Bitcoin’s bid to hold a recently reclaimed support level broke down on Thursday as buying momentum faded and traders urged continued caution.
Key takeaways:
– Bitcoin failed to sustain support around $69,000–$70,000 after a brief rebound.
– Market participants are cautious across short and long time frames.
– Analysts say it may be premature to declare the bear market over.
Price action: weakness resumes below $70K
BTC/USD slid toward $67,000, dipping more than 1% intraday after buyers could not maintain gains above $70,000. The pair had climbed to about $70,040 the previous day as bulls pushed into two notable technical zones: the 200-week exponential moving average (EMA) and the prior 2021 cycle highs.

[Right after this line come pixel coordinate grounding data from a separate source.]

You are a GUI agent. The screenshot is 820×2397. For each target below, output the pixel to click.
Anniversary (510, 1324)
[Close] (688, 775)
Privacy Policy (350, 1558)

Those zones did not hold as support. Analyst Rekt Capital warned the 200-week EMA is now acting as resistance and noted that while price remains under that moving average, historical patterns favor further downside.
Other traders pointed out that the rally stalled after clearing a ladder of liquidity beneath $69,000, with momentum fading once those areas were absorbed. Rather than declaring a trend reversal, market participants emphasized the rejection against previous cycle highs and shorter-term trend lines and advised a cautious approach.

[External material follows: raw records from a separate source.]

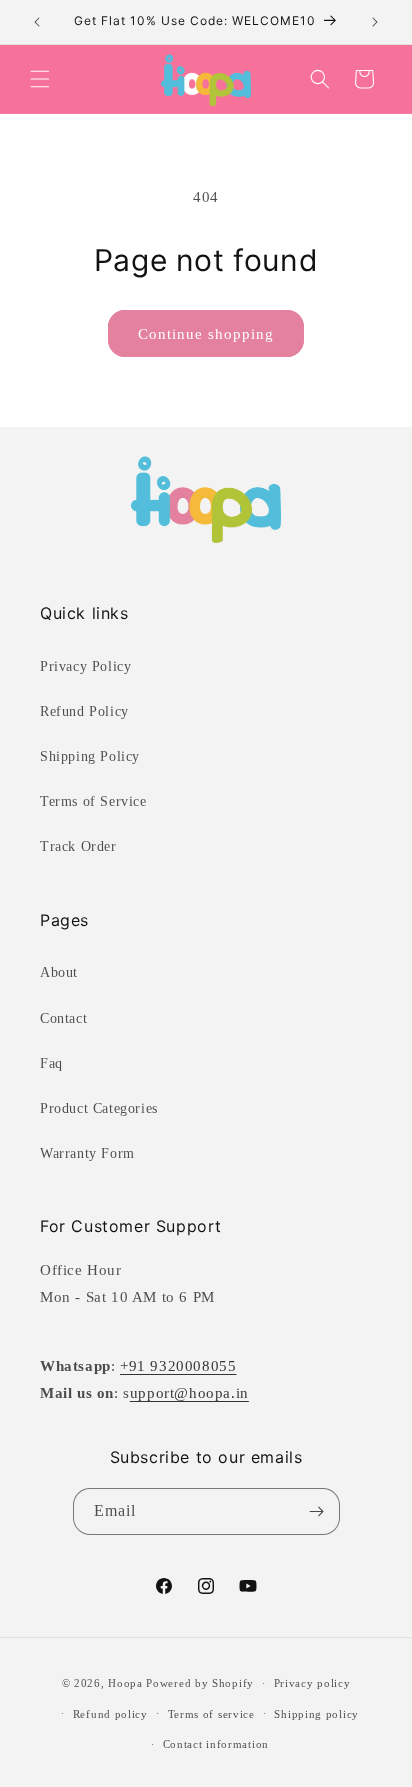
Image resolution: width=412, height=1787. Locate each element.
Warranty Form (87, 1153)
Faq (51, 1063)
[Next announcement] (375, 22)
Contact (63, 1018)
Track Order (78, 846)
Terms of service (211, 1714)
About (59, 972)
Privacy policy (312, 1683)
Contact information (216, 1744)
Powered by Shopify (200, 1683)
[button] (40, 79)
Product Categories (99, 1108)
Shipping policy (316, 1714)
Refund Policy (84, 711)
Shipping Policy (90, 756)
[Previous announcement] (37, 22)
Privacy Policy (85, 666)
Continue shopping (206, 334)
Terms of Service (93, 801)
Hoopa (125, 1683)
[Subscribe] (317, 1511)
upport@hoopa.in (189, 1393)
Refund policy (110, 1714)
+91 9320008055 (178, 1366)
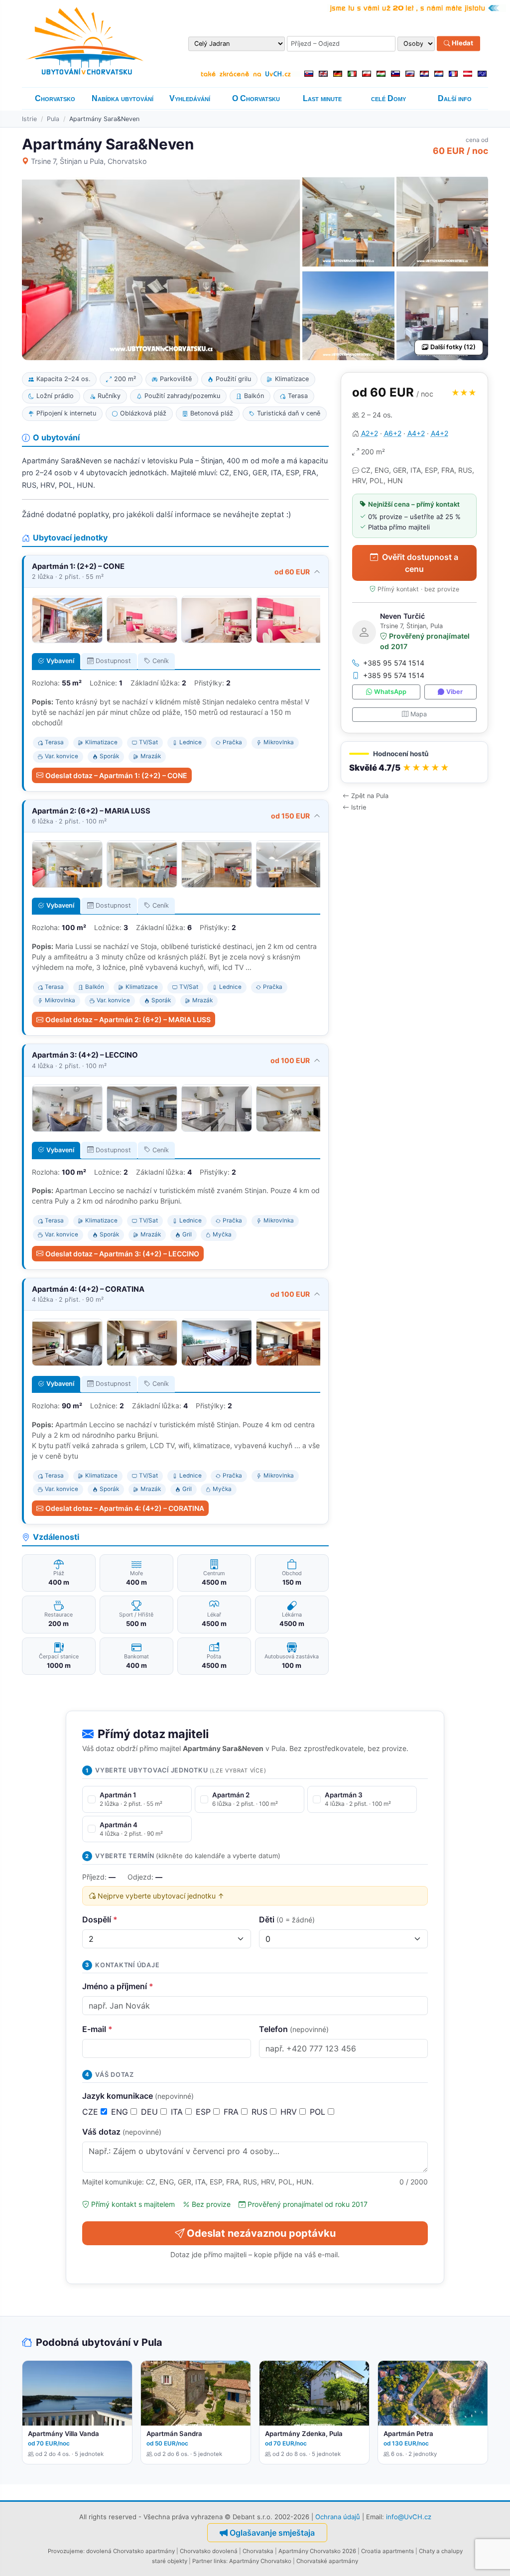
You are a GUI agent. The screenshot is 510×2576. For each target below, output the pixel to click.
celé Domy (388, 98)
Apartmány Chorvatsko (260, 2561)
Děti (287, 1919)
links (220, 2561)
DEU (150, 2112)
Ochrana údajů (337, 2517)
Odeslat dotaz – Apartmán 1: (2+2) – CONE (116, 775)
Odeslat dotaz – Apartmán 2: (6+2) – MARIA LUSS (128, 1019)
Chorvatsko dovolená (209, 2551)
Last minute (322, 98)
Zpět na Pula (369, 796)
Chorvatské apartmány (327, 2561)
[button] (414, 762)
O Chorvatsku (256, 98)
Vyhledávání (189, 98)
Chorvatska (258, 2551)
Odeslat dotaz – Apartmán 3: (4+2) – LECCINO (122, 1253)
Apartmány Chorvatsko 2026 (317, 2551)
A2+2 (369, 433)
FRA (232, 2112)
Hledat (461, 43)
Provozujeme (65, 2551)
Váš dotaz (121, 2132)
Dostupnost (113, 661)
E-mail (97, 2029)
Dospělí (100, 1919)
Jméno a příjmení (117, 1986)
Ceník (160, 661)
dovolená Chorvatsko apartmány (130, 2551)
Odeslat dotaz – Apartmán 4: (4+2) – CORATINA (124, 1508)
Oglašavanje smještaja (272, 2533)
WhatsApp (390, 691)
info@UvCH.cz (408, 2517)
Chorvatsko (55, 98)
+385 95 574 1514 (393, 663)
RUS (261, 2112)
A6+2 (392, 433)
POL (319, 2112)
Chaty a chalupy (441, 2551)
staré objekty (169, 2561)
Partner (202, 2561)
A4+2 (416, 433)
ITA (178, 2112)
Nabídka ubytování (122, 98)
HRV (289, 2112)
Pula (53, 119)
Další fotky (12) (453, 347)
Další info (455, 98)
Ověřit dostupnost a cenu (420, 563)
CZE (91, 2112)
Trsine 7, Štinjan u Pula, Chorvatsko (89, 161)
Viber (454, 691)
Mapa (418, 714)
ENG (120, 2112)
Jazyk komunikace (138, 2096)
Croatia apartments (387, 2551)
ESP (204, 2112)
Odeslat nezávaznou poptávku (261, 2233)
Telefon (294, 2029)
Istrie (29, 119)
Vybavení (60, 661)
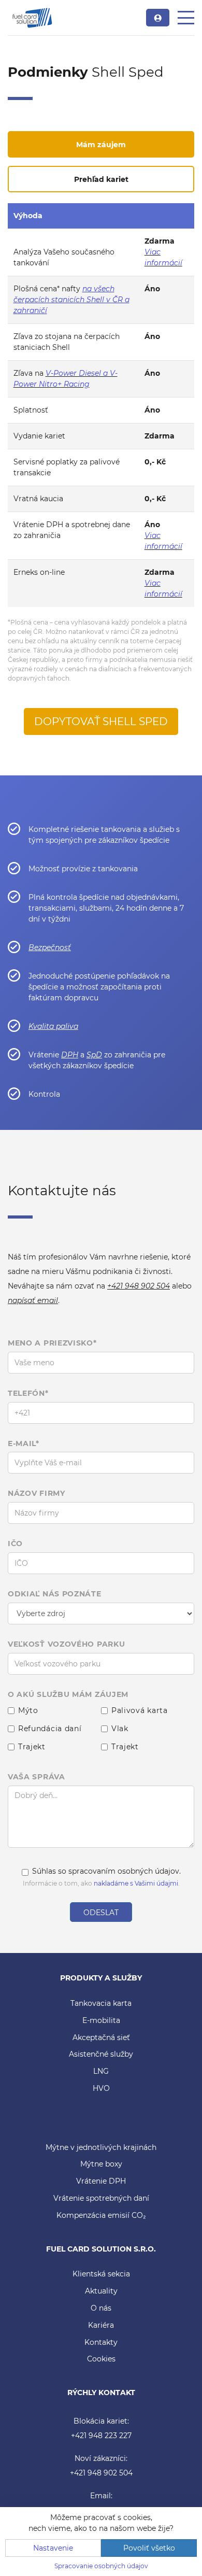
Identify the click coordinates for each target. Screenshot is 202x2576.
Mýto (28, 1710)
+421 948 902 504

Market cycle context: “too soon” to call a bottom
Several analysts argued the current drawdown still looks young by historical measures. The shortest prior Bitcoin bear market lasted about 365 days; at the time of the rebound Bitcoin was roughly 140 days into this cycle, suggesting it could be early to assume the downturn has ended.
Traders also compared typical peak-to-trough drawdowns from past cycles, which have approached 80%. From the October 2025 all-time high of $126,200 to the 15-month lows in February, Bitcoin’s maximum drawdown was about 53% — considerably shallower than the deeper declines in some earlier cycles.
Some market voices cautioned against reading a single short rally as the bottom. Monthly and weekly timeframes still show no decisive reversal, they said, and more evidence is needed before labeling the bear market finished.
Market view
The failed reclaim highlights persistent resistance at key technical levels and a market that remains vulnerable to further downside until longer-term moving averages and higher-timeframe structures flip convincingly to support. Short-term rallies can produce meaningful moves, but analysts stress that a few days of strength do not invalidate a broader downtrend.